Work instructions
Please rewrite this listing, changing every "Where should I click to" to "Where do I click to" and leaving everything else as it is.

[Records from a collection]
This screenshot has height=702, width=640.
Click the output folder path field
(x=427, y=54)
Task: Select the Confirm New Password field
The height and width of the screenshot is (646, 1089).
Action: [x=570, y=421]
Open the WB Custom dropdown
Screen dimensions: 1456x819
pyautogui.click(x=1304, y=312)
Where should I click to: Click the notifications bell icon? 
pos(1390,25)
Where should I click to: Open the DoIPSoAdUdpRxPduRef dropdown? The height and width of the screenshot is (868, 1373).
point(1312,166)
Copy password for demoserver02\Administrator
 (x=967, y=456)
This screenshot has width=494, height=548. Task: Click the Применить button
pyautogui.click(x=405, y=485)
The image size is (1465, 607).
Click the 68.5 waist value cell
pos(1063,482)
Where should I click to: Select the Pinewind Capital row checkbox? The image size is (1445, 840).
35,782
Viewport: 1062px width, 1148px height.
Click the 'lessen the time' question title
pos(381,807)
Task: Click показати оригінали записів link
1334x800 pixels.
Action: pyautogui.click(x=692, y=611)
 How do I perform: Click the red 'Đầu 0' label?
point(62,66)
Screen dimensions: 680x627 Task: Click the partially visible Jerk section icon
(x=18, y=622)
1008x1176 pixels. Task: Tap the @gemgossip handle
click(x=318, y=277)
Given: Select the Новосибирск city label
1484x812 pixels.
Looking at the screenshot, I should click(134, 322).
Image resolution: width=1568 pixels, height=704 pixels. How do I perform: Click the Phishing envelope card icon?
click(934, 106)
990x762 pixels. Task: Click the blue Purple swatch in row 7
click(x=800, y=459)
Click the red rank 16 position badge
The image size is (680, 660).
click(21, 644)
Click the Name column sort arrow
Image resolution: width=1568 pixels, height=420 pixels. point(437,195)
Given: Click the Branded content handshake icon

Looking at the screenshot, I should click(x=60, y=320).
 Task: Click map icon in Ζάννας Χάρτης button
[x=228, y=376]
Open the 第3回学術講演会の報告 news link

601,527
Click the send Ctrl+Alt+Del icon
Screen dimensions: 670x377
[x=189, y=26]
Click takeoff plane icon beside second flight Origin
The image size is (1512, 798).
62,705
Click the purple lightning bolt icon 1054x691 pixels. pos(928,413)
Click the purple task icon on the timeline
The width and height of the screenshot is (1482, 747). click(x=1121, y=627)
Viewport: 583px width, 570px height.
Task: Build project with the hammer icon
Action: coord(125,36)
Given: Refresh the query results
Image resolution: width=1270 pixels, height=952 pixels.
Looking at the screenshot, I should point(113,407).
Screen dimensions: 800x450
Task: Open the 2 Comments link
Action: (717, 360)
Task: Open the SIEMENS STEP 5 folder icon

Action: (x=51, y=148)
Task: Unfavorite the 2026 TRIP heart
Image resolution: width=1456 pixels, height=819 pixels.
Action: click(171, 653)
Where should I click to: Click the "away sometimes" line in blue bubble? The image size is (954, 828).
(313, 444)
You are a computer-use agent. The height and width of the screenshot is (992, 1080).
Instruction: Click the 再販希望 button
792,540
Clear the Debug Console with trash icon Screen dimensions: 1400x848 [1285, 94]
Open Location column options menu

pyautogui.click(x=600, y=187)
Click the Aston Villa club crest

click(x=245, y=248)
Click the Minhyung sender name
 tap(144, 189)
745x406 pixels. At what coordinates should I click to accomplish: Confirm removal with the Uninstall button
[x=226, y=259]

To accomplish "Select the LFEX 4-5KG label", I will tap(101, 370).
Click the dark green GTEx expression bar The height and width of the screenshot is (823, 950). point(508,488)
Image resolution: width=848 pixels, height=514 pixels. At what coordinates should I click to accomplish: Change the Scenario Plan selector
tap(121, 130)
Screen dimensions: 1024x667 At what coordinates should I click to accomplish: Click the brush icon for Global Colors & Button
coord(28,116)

The response
This screenshot has height=702, width=640.
Click the output folder path field
(x=427, y=54)
Task: Select the Confirm New Password field
The height and width of the screenshot is (646, 1089).
Action: [x=570, y=421]
Open the WB Custom dropdown
Screen dimensions: 1456x819
pyautogui.click(x=1304, y=312)
Where do I click to: Click the notifications bell icon? 
pos(1390,25)
Where do I click to: Open the DoIPSoAdUdpRxPduRef dropdown? The height and width of the screenshot is (868, 1373).
point(1312,166)
Copy password for demoserver02\Administrator
 (x=967, y=456)
This screenshot has width=494, height=548. Task: Click the Применить button
pyautogui.click(x=405, y=485)
The image size is (1465, 607).
Click the 68.5 waist value cell
pos(1063,482)
Where do I click to: Select the Pinewind Capital row checkbox? The image size is (1445, 840).
35,782
Viewport: 1062px width, 1148px height.
Click the 'lessen the time' question title
pos(381,807)
Task: Click показати оригінали записів link
1334x800 pixels.
Action: pyautogui.click(x=692, y=611)
 How do I perform: Click the red 'Đầu 0' label?
point(62,66)
Screen dimensions: 680x627 Task: Click the partially visible Jerk section icon
(x=18, y=622)
1008x1176 pixels. Task: Tap the @gemgossip handle
click(x=318, y=277)
Given: Select the Новосибирск city label
1484x812 pixels.
Looking at the screenshot, I should click(134, 322).
Image resolution: width=1568 pixels, height=704 pixels. How do I perform: Click the Phishing envelope card icon?
click(934, 106)
990x762 pixels. Task: Click the blue Purple swatch in row 7
click(x=800, y=459)
Click the red rank 16 position badge
The image size is (680, 660).
click(21, 644)
Click the Name column sort arrow
Image resolution: width=1568 pixels, height=420 pixels. point(437,195)
Given: Click the Branded content handshake icon

Looking at the screenshot, I should click(x=60, y=320).
 Task: Click map icon in Ζάννας Χάρτης button
[x=228, y=376]
Open the 第3回学術講演会の報告 news link

601,527
Click the send Ctrl+Alt+Del icon
Screen dimensions: 670x377
[x=189, y=26]
Click takeoff plane icon beside second flight Origin
The image size is (1512, 798).
62,705
Click the purple lightning bolt icon 1054x691 pixels. pos(928,413)
Click the purple task icon on the timeline
The width and height of the screenshot is (1482, 747). click(x=1121, y=627)
Viewport: 583px width, 570px height.
Task: Build project with the hammer icon
Action: coord(125,36)
Given: Refresh the query results
Image resolution: width=1270 pixels, height=952 pixels.
Looking at the screenshot, I should point(113,407).
Screen dimensions: 800x450
Task: Open the 2 Comments link
Action: (717, 360)
Task: Open the SIEMENS STEP 5 folder icon

Action: (x=51, y=148)
Task: Unfavorite the 2026 TRIP heart
Image resolution: width=1456 pixels, height=819 pixels.
Action: click(171, 653)
Where do I click to: Click the "away sometimes" line in blue bubble? The image size is (954, 828).
(313, 444)
You are a computer-use agent. The height and width of the screenshot is (992, 1080).
Instruction: Click the 再販希望 button
792,540
Clear the Debug Console with trash icon Screen dimensions: 1400x848 [1285, 94]
Open Location column options menu

pyautogui.click(x=600, y=187)
Click the Aston Villa club crest

click(x=245, y=248)
Click the Minhyung sender name
 tap(144, 189)
745x406 pixels. At what coordinates should I click to accomplish: Confirm removal with the Uninstall button
[x=226, y=259]

To accomplish "Select the LFEX 4-5KG label", I will tap(101, 370).
Click the dark green GTEx expression bar The height and width of the screenshot is (823, 950). point(508,488)
Image resolution: width=848 pixels, height=514 pixels. At what coordinates should I click to accomplish: Change the Scenario Plan selector
tap(121, 130)
Screen dimensions: 1024x667 At what coordinates should I click to accomplish: Click the brush icon for Global Colors & Button
coord(28,116)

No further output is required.